Unsinn. Wenn so ein Hund wegen eines plötzlichen Impulses (Katze!) durchstartet kann er den überraschten Besitzer glatt umreißen. Ich hatte mal vor Jahren einen Leonberger, der konnte mühelos den Rodelschlitten ziehen. Es gibt hier in meiner Wohngegend etliche große Hunde, so in der Bernhardiner-Klasse, die sind alle so lieb. Die willst du mit einem Maulkorb quälen?

#88:  Autor: GreyWohnort: Stadt der Helden BeitragVerfasst am: 04.07.2018, 12:02
    —
Ahriman hat folgendes geschrieben:
Wolle hat folgendes geschrieben:
Edit: Ich fordere deshalb: große Hunde müssen nicht nur angeleint sein, sondern deren Leine muss auch fest mit dem Körper des Halters verbunden sein. Außerdem müssen solche Tiere einen Maulkorb in der Öffentlichkeit tragen.

Unsinn. Wenn so ein Hund wegen eines plötzlichen Impulses (Katze!) durchstartet kann er den überraschten Besitzer glatt umreißen. Ich hatte mal vor Jahren einen Leonberger, der konnte mühelos den Rodelschlitten ziehen. Es gibt hier in meiner Wohngegend etliche große Hunde, so in der Bernhardiner-Klasse, die sind alle so lieb. Die willst du mit einem Maulkorb quälen?


Ich finde, Hundebesitzer sollten ihren Hund nur an sehr kurzer und nicht verlängerbarer Leine führen dürfen. Und die Leinenseite der Hundebesitzer muss, wie beim Hund, mit einem Halsband am Hundebesitzer befestigt werden.

#89:  Autor: Marcellinus BeitragVerfasst am: 04.07.2018, 12:05
    —
Grey hat folgendes geschrieben:
Ahriman hat folgendes geschrieben:
Wolle hat folgendes geschrieben:
Edit: Ich fordere deshalb: große Hunde müssen nicht nur angeleint sein, sondern deren Leine muss auch fest mit dem Körper des Halters verbunden sein. Außerdem müssen solche Tiere einen Maulkorb in der Öffentlichkeit tragen.

Unsinn. Wenn so ein Hund wegen eines plötzlichen Impulses (Katze!) durchstartet kann er den überraschten Besitzer glatt umreißen. Ich hatte mal vor Jahren einen Leonberger, der konnte mühelos den Rodelschlitten ziehen. Es gibt hier in meiner Wohngegend etliche große Hunde, so in der Bernhardiner-Klasse, die sind alle so lieb. Die willst du mit einem Maulkorb quälen?

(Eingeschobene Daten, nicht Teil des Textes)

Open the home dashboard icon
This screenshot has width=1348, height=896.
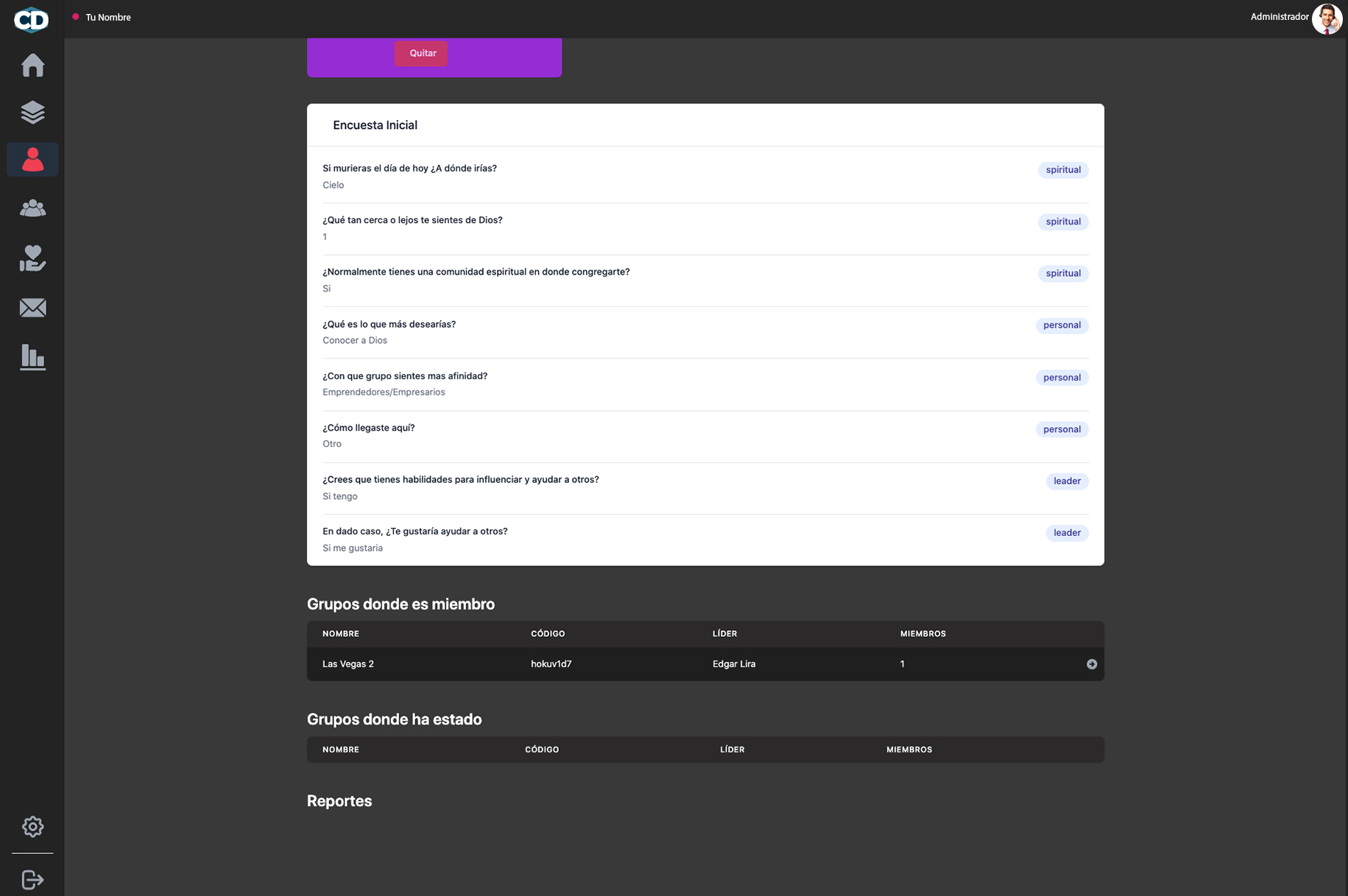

Ich finde, Hundebesitzer sollten ihre Hund nur an sehr kurzer und nicht verlängerbarer Leine führen dürfen. Und die Leinenseite der Hundebesitzer muss, wie beim Hund, mit einem Halsband am Hundebesitzer befestigt werden.

Es ist immer wieder erstaunlich, zu welcher Höchstform die Fantasie aufläuft, wenn es um Verbote für andere geht! Sehr glücklich

#90:  Autor: AhrimanWohnort: 89250 Senden BeitragVerfasst am: 04.07.2018, 12:07
    —
Es gibt einfach nichts Schöneres, als jemand was verbieten zu können. Ist sogar besser als Vögeln, denn das Verbieten kann man bis ins hohe Alter genießen.